I thought I was well prepared for the shock of the real world. I'd watched and heard the experiences of more than a dozen others over the years. When we heard John McCarthy, after his release, on the BBC's Outlook program saying, "I had no idea how intense it would be," we even thought he might be exaggerating a bit. He wasn't.

From the moment I appeared before the journalists at the Foreign Ministry in Damascus, friends and colleagues all, I began to understand what John had meant. My own emotions were overwhelming. Many others seemed to feel it as strongly as I did.

From the brief press conference, I went directly to the U.S. Embassy to be reunited with my fiance and our daughter, Sulome, who was born after my kidnapping. Sulome was asleep on a couch - it was midnight of a very long day for her. We woke her gently. She didn't know what to say, didn't seem to grasp that it was all finally real.

"I know your real name is Sulome Theresa Anderson," I said. "But I'm going to call you Button. Do you know why?"

She shook her head.

"Because I wrote a poem about you, and I called you Button. So that has to be your nickname."

"Yes," she said, smiling.

After meeting a close friend, Robert Fisk, at the embassy, and talking with my family by phone, we went to the waiting U.S. Air Force plane, and on to the military hospital at Wiesbaden in what had become a routine for released hostages.

New York had never been so friendly, so welcoming. People from the AP headquarters in Rockefeller Plaza and neighboring buildings jammed the street to greet me. Taxi drivers refused to take my money, and people in restaurants sent over bottles of wine when we went out for dinner. Washington was equally openhearted. A visit to the White House, the Christmas tree lighting, a reception hosted by the organization called No Greater Love and the Journalists' Committee to Free Terry Anderson - it was a homecoming I had never dreamed of.

As a crowning touch, the AP sent us to a private resort on a small Caribbean island, one of the loveliest, quietest spots I've ever visited. There, with the help of two psychiatric specialists in hostage and prisoner decompression, I began to understand fully what readjustment would mean. It will take a long time, and it's hard work. But it's joyful work, learning again about the people I love, and about myself.

There have been both physical and psychological aftereffects. I found myself much weaker than I thought - I could barely run a hundred yards, and a few days walking on New York's concrete sidewalks made my knees and ankles ache. Daily sessions of weight lifting at a gym are solving that problem.

[Records from a data source]
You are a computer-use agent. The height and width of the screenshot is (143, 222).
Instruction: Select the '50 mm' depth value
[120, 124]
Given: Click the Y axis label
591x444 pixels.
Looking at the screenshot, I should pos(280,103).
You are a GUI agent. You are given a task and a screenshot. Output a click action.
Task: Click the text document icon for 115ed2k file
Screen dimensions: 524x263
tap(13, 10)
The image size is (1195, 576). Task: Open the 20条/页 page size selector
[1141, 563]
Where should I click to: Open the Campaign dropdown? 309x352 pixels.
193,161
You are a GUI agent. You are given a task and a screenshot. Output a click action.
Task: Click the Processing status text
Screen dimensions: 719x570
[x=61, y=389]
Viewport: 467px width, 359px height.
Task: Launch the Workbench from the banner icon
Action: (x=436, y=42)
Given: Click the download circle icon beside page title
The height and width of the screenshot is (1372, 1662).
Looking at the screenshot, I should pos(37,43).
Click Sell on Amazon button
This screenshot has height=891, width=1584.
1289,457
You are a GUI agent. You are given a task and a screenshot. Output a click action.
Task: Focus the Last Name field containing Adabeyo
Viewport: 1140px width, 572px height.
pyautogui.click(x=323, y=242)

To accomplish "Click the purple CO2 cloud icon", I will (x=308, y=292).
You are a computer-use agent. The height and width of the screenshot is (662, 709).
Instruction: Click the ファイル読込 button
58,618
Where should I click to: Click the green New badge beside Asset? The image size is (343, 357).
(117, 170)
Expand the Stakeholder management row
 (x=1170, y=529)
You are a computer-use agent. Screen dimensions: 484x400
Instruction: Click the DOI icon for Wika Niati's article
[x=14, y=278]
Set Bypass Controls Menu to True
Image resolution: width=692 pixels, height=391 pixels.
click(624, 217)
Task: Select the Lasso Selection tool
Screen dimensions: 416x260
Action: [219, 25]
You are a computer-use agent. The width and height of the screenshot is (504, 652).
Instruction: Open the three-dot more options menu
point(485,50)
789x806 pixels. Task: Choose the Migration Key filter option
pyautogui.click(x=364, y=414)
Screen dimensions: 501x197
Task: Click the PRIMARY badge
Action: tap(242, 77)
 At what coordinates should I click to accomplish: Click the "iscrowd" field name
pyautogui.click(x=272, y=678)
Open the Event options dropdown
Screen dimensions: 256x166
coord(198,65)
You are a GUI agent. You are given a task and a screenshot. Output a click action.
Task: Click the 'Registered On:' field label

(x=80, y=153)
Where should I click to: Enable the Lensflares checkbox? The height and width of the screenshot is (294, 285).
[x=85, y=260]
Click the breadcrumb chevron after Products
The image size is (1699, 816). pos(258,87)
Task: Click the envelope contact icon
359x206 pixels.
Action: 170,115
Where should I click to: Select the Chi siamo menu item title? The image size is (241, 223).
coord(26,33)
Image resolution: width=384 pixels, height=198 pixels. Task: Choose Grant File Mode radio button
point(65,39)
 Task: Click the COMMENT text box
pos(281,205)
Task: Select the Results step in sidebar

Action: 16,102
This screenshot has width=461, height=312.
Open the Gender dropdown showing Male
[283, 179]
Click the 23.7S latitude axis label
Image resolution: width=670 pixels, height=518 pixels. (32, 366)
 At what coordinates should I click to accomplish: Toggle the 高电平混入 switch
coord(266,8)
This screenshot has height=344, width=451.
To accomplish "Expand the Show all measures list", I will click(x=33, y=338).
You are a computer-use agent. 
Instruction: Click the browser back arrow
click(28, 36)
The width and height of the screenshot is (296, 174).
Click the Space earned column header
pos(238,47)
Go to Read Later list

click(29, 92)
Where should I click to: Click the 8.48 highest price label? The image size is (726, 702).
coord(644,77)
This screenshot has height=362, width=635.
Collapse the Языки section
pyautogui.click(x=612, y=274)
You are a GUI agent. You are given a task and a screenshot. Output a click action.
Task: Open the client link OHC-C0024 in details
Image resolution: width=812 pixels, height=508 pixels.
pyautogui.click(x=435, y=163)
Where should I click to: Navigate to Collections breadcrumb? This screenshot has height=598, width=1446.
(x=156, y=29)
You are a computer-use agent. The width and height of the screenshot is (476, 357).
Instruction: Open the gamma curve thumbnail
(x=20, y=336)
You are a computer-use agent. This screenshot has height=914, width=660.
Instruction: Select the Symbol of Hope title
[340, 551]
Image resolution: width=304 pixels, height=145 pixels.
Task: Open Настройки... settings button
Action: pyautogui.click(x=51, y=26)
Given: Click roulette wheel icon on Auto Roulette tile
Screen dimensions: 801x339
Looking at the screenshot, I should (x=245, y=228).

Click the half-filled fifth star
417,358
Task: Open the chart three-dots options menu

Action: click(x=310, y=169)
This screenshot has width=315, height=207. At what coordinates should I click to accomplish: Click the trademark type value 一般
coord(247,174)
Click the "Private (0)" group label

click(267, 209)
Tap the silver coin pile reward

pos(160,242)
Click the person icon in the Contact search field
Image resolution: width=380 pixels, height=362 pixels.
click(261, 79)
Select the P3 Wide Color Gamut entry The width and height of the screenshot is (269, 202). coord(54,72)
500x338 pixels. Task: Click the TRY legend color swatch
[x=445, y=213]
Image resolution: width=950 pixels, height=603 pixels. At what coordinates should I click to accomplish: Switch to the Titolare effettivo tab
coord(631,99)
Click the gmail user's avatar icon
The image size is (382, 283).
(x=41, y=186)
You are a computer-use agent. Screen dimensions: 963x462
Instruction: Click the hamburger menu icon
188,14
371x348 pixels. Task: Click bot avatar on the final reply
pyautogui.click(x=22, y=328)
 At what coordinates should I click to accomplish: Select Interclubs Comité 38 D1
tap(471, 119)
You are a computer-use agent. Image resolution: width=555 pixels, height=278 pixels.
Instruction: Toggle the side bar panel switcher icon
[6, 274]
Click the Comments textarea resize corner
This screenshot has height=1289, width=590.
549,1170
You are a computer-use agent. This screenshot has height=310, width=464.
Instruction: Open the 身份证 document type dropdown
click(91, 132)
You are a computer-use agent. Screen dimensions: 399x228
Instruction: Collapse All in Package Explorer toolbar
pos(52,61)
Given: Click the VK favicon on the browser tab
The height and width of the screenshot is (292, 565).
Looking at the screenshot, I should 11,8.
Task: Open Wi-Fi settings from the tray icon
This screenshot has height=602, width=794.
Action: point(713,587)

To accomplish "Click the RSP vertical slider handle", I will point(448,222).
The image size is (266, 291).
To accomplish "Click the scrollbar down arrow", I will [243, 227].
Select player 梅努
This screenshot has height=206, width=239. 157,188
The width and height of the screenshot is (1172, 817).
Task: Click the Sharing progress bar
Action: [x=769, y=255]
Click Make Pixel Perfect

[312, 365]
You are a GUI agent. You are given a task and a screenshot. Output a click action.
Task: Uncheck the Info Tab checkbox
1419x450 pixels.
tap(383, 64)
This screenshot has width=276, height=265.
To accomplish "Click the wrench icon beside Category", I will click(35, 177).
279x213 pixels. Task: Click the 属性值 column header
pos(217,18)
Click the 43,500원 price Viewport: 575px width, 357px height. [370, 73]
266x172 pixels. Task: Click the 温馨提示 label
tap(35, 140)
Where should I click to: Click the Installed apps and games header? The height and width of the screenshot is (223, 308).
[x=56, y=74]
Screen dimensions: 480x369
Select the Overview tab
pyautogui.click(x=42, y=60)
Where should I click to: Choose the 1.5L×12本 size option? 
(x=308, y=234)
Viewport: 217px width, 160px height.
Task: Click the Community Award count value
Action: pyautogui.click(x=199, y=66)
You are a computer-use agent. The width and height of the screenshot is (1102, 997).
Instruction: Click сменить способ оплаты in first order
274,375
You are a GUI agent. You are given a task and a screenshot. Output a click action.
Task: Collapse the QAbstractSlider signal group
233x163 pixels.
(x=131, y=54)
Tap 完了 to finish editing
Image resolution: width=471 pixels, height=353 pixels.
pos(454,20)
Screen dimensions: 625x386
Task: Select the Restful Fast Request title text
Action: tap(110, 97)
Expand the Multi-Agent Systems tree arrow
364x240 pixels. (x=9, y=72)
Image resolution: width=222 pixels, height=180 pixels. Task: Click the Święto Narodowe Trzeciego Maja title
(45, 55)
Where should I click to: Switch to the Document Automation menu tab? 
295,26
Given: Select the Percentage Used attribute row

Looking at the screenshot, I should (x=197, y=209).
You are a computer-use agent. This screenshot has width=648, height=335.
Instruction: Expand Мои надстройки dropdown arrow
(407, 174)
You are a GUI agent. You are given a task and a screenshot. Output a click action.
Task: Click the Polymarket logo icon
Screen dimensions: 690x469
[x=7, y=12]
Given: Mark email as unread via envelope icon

[Exercise goal] Render this sentence from the page text into Spanish: "New York had never been so friendly, so welcoming." These records were drawn from a separate source.

[Answer area] Nueva York nunca había sido tan amable, tan acogedora.